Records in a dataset
......

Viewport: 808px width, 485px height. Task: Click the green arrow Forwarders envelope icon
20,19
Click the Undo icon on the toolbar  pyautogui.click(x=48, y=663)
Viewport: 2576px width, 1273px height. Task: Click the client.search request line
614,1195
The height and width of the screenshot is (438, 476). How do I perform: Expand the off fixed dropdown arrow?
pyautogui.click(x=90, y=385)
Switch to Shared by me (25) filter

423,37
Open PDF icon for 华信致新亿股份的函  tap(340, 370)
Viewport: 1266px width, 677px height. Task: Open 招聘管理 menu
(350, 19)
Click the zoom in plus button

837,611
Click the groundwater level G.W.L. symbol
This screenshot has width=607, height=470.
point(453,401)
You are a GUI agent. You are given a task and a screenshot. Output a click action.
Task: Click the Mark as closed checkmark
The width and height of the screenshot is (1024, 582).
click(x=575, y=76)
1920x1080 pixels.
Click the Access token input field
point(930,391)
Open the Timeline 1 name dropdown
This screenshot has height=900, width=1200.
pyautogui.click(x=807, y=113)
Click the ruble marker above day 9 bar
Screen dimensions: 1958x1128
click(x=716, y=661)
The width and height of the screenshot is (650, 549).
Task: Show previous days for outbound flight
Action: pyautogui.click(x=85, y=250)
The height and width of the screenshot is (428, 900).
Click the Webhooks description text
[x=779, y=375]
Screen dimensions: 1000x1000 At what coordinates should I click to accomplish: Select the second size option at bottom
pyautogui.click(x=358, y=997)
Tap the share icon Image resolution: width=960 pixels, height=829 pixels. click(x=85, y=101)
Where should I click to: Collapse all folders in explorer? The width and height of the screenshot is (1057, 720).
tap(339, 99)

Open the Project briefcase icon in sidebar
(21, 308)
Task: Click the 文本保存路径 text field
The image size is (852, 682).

......

> [What the task requires]
Repeat the lines from the beginning of the records through the line containing "point(453,401)", including both the first line and that line.

> [Solution for this problem]
Viewport: 808px width, 485px height. Task: Click the green arrow Forwarders envelope icon
20,19
Click the Undo icon on the toolbar  pyautogui.click(x=48, y=663)
Viewport: 2576px width, 1273px height. Task: Click the client.search request line
614,1195
The height and width of the screenshot is (438, 476). How do I perform: Expand the off fixed dropdown arrow?
pyautogui.click(x=90, y=385)
Switch to Shared by me (25) filter

423,37
Open PDF icon for 华信致新亿股份的函  tap(340, 370)
Viewport: 1266px width, 677px height. Task: Open 招聘管理 menu
(350, 19)
Click the zoom in plus button

837,611
Click the groundwater level G.W.L. symbol
This screenshot has width=607, height=470.
point(453,401)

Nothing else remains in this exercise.